C’è un grande scrittore testimone del nostro tempo che vede cose che noi fatichiamo a vedere: Cormac McCarthy. Vive con la moglie e il figlio in un Pueblo del New Mexico, poche centinaia di abitanti. Eppure vede cose che noi fatichiamo a vedere.

Vede, McCarthy, che il nostro mondo è sofferente. Come se fosse attraversato da una profonda, grave ferita. Patisce la natura e guaiscono gli animali, segni del creato, tracce del respiro del mondo, e con loro patisce un’umanità affaticata.

È un dolore talmente indicibile e penetrante ogni cosa, quello descritto nei romanzi di McCarthy, che pare provenire da un’entità maligna antica quanto il mondo. A questo dramma se ne aggiunge un altro: l’uomo è impotente di fronte a questo nemico, però può alimentarlo. Quando calpesta il creato, sacro, in cui vive, o se provoca sofferenza a un altro uomo. Questo gesto, ogni volta, riapre la ferita del mondo.

Questo scrittore così ritirato dalla vita mondana riesce a vedere il mondo lucidamente. Vede che al mondo c’è il male, quando a molti manca il coraggio di riconoscerlo: viene più facile ignorarlo, far finta che non ci sia. E vede che è un male inestirpabile, al di là dell’umano, anche se non è separato dall’umano: i due possono mescolarsi e darsi forza l’un l’altro.

La strada è forse uno dei romanzi di McCarthy più difficili da affrontare, come lo sono certe verità. Nella storia narrata, la ferita del mondo è ormai troppo profonda. Non c’è più traccia della natura, tutto è ridotto a cenere, in una post-apocalisse di cui l’autore non rende nota la causa: non è questo il punto.

Il punto è cosa fare di quello che rimane. E ciò che rimane, in un mondo ormai morto, sono una manciata di uomini e donne ridotti a bestie, consumati dal solo pensiero di se stessi e della loro sopravvivenza. E un padre e un figlio, che continuano a camminare in silenzio, cercando di raggiungere l’oceano.

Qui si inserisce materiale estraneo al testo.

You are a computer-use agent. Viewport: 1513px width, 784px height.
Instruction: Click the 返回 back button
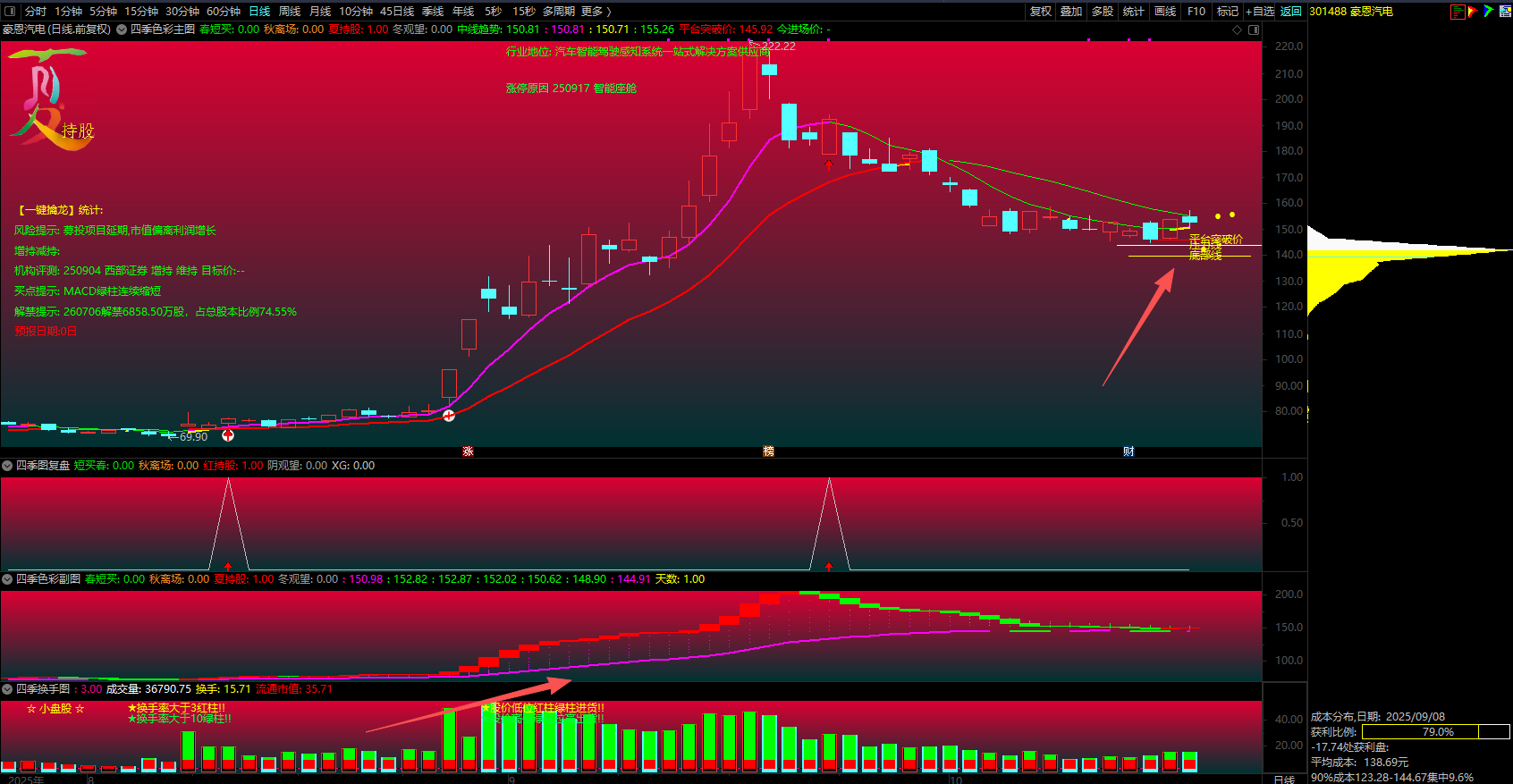pyautogui.click(x=1290, y=12)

In un mondo così esposto al tocco del male, nel quale l’ordine su cui poggiava ogni cosa è ormai spezzato e “non si può riaggiustare”, il padre continua a proteggere il figlio, perché “è il suo compito”. Non solo dalle intemperie e dai pericoli di quella natura ostile, ma soprattutto dalla paura e dalla desolazione, dal buio che questa può portare nel suo animo. Il padre resiste perché ha un figlio da salvare e il bambino sopravvive ed è promessa di vita perché ha un padre, perché l’uno riconosce se stesso soltanto negli occhi dell’altro. Senza il figlio, senza quella promessa di vita il padre non sentirebbe di avere alcun compito: il suo stesso essere al mondo non avrebbe più senso. Senza il padre, il figlio non potrebbe divenire promessa di vita, perché non conoscerebbe un amore talmente potente da pensare di poter sfidare il male. Ecco perché i protagonisti di questa storia non potevano che essere più di uno.

Emblemi di una silenziosa, universale preghiera, padre e figlio continuano a camminare verso l’oceano, verso una speranza di vita. Scelgono di non arrendersi alla desolazione, di non rivolgersi indietro osservando nostalgici un passato che non si ripeterà più come prima. Il loro sguardo è rivolto in avanti.

Cosa li salva? L’amore che provano l’uno per l’altro. Ma anche la pietà verso quel che rimane dell’umanità. Se ciò che alimenta il male nell’uomo è la spietatezza nei confronti del mondo, dei suoi simili e di tutto ciò che è sacro, ciò che lo salva è la pietà: la capacità di non cedere alla desolazione mostrando sempre un sincero trasporto per gli altri. E l’amore per la vita, perché il figlio rappresenta per il padre la sola promessa di un domani che gli sopravvivrà. Un amore talmente radicato, talmente indicibile da permettersi di scommettere contro il male.

«Ce la caveremo, vero, papà?

Sì. Ce la caveremo.

E non ci succederà niente di male.

Esatto.

Perché noi portiamo il fuoco.

Sì. Perché noi portiamo il fuoco».

È il grande insegnamento di McCarthy in questo tempo sospeso, in questo spazio annullato, di fronte a un male che, questa volta, ci impedisce di voltare lo sguardo dall’altra parte: non ci succederà niente di male, se porteremo il fuoco.